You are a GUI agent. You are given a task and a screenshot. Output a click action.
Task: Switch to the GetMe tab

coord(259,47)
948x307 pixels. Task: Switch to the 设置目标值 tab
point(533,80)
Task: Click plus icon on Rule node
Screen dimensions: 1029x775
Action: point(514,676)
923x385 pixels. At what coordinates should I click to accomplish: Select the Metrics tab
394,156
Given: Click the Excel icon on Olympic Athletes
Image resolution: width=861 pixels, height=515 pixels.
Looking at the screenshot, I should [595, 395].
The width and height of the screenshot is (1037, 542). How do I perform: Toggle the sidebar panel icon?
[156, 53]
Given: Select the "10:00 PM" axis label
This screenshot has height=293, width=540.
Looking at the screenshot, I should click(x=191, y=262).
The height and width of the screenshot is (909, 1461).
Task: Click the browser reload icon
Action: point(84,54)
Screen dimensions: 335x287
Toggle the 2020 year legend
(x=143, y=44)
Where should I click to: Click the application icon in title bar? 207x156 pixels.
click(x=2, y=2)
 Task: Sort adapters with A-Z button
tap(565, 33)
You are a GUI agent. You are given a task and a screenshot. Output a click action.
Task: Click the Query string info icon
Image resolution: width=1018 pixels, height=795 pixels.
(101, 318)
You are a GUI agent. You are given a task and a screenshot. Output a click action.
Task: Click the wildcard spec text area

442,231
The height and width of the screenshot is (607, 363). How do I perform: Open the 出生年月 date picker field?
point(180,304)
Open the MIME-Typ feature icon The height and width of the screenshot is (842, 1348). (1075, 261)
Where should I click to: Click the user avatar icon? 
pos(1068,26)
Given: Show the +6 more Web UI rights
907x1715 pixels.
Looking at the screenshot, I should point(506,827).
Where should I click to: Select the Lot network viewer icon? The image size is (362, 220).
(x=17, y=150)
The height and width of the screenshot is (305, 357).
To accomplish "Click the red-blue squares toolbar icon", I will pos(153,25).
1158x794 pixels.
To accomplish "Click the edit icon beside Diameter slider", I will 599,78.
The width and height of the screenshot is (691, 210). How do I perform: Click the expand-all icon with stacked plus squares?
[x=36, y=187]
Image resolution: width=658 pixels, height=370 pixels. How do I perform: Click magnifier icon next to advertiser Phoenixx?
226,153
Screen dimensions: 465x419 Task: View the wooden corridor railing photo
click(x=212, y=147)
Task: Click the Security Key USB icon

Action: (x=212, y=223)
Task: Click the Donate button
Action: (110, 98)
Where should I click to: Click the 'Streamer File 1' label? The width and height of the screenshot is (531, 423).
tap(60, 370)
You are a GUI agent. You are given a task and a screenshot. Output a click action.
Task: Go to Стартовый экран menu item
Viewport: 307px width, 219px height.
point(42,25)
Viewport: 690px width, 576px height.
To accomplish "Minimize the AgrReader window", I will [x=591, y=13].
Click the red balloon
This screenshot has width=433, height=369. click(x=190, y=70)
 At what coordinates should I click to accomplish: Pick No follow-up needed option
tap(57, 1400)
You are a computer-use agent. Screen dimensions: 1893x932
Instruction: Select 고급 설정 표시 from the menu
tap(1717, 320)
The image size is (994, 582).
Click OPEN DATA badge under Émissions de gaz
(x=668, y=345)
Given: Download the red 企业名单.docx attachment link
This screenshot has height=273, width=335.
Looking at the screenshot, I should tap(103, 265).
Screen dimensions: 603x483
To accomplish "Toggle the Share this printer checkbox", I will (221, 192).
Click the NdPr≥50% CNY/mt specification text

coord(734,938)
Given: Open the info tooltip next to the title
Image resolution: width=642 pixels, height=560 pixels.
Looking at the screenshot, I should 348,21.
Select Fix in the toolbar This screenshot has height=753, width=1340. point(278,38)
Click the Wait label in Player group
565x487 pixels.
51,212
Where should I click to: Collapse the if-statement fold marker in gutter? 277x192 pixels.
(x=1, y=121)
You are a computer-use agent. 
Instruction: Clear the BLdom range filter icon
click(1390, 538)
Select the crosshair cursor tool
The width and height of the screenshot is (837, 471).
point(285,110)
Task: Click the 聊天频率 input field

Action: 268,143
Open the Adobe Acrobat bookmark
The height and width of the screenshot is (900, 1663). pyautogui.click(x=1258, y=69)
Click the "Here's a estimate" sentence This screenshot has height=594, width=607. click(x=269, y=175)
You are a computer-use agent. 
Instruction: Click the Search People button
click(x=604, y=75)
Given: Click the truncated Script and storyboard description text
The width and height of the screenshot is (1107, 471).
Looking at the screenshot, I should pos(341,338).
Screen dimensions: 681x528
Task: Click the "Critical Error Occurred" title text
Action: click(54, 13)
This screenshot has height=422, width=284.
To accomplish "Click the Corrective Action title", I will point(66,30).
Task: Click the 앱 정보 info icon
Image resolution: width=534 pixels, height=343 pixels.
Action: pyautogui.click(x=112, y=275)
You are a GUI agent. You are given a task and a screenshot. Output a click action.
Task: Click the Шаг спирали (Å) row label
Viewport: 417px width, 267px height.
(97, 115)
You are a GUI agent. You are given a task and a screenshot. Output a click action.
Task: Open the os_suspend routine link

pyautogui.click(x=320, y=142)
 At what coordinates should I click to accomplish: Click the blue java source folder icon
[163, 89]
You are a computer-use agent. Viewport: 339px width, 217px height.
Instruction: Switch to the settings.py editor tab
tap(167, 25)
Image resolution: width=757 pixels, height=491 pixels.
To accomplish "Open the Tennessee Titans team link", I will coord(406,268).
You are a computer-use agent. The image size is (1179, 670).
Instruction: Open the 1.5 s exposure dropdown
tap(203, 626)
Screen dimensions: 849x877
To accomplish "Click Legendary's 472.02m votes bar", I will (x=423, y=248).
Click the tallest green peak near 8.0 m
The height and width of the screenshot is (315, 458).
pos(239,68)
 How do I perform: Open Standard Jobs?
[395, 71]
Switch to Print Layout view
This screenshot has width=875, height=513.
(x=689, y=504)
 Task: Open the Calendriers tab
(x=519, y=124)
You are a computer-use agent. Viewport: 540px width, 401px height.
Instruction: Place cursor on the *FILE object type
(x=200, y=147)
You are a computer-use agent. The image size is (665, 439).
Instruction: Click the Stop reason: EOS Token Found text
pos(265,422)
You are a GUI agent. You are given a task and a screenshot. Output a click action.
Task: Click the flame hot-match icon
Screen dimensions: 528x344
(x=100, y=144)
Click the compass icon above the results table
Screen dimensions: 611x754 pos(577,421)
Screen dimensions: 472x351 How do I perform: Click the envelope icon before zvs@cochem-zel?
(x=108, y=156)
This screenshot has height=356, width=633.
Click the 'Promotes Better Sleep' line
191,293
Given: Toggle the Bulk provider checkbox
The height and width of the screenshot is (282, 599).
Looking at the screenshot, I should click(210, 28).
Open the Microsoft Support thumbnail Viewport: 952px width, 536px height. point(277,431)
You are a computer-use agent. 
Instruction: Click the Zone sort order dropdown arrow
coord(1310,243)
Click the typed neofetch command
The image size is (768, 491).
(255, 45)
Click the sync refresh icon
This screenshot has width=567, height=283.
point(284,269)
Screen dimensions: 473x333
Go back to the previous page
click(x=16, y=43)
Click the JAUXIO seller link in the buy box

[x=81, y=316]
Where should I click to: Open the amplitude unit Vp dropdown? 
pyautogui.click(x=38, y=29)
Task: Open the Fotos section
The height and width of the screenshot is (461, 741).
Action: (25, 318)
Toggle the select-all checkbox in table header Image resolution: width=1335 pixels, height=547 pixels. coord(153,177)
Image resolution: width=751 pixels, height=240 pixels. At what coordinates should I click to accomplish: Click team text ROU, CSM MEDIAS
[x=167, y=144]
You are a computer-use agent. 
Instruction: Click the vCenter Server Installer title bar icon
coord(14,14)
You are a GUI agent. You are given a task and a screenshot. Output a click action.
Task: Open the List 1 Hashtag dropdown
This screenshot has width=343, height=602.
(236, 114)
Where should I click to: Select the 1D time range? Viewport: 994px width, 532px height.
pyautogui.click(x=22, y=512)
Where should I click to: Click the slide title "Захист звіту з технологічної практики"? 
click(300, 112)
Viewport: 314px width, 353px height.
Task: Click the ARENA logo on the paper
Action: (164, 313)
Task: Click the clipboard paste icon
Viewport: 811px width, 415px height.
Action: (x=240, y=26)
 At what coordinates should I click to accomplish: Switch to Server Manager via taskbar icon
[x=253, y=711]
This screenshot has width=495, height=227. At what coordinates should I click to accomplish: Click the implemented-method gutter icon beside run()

----------

> _Written request_: Reproduce the records verbatim, beginning at the line that contains "Click the NdPr≥50% CNY/mt specification text" and stopping after the line that contains "pyautogui.click(x=320, y=142)".

> _Complete output_:
Click the NdPr≥50% CNY/mt specification text

coord(734,938)
Given: Open the info tooltip next to the title
Image resolution: width=642 pixels, height=560 pixels.
Looking at the screenshot, I should 348,21.
Select Fix in the toolbar This screenshot has height=753, width=1340. point(278,38)
Click the Wait label in Player group
565x487 pixels.
51,212
Where should I click to: Collapse the if-statement fold marker in gutter? 277x192 pixels.
(x=1, y=121)
You are a computer-use agent. 
Instruction: Clear the BLdom range filter icon
click(1390, 538)
Select the crosshair cursor tool
The width and height of the screenshot is (837, 471).
point(285,110)
Task: Click the 聊天频率 input field

Action: 268,143
Open the Adobe Acrobat bookmark
The height and width of the screenshot is (900, 1663). pyautogui.click(x=1258, y=69)
Click the "Here's a estimate" sentence This screenshot has height=594, width=607. click(x=269, y=175)
You are a computer-use agent. 
Instruction: Click the Search People button
click(x=604, y=75)
Given: Click the truncated Script and storyboard description text
The width and height of the screenshot is (1107, 471).
Looking at the screenshot, I should pos(341,338).
Screen dimensions: 681x528
Task: Click the "Critical Error Occurred" title text
Action: click(54, 13)
This screenshot has height=422, width=284.
To accomplish "Click the Corrective Action title", I will point(66,30).
Task: Click the 앱 정보 info icon
Image resolution: width=534 pixels, height=343 pixels.
Action: pyautogui.click(x=112, y=275)
You are a GUI agent. You are given a task and a screenshot. Output a click action.
Task: Click the Шаг спирали (Å) row label
Viewport: 417px width, 267px height.
(97, 115)
You are a GUI agent. You are given a task and a screenshot. Output a click action.
Task: Open the os_suspend routine link

pyautogui.click(x=320, y=142)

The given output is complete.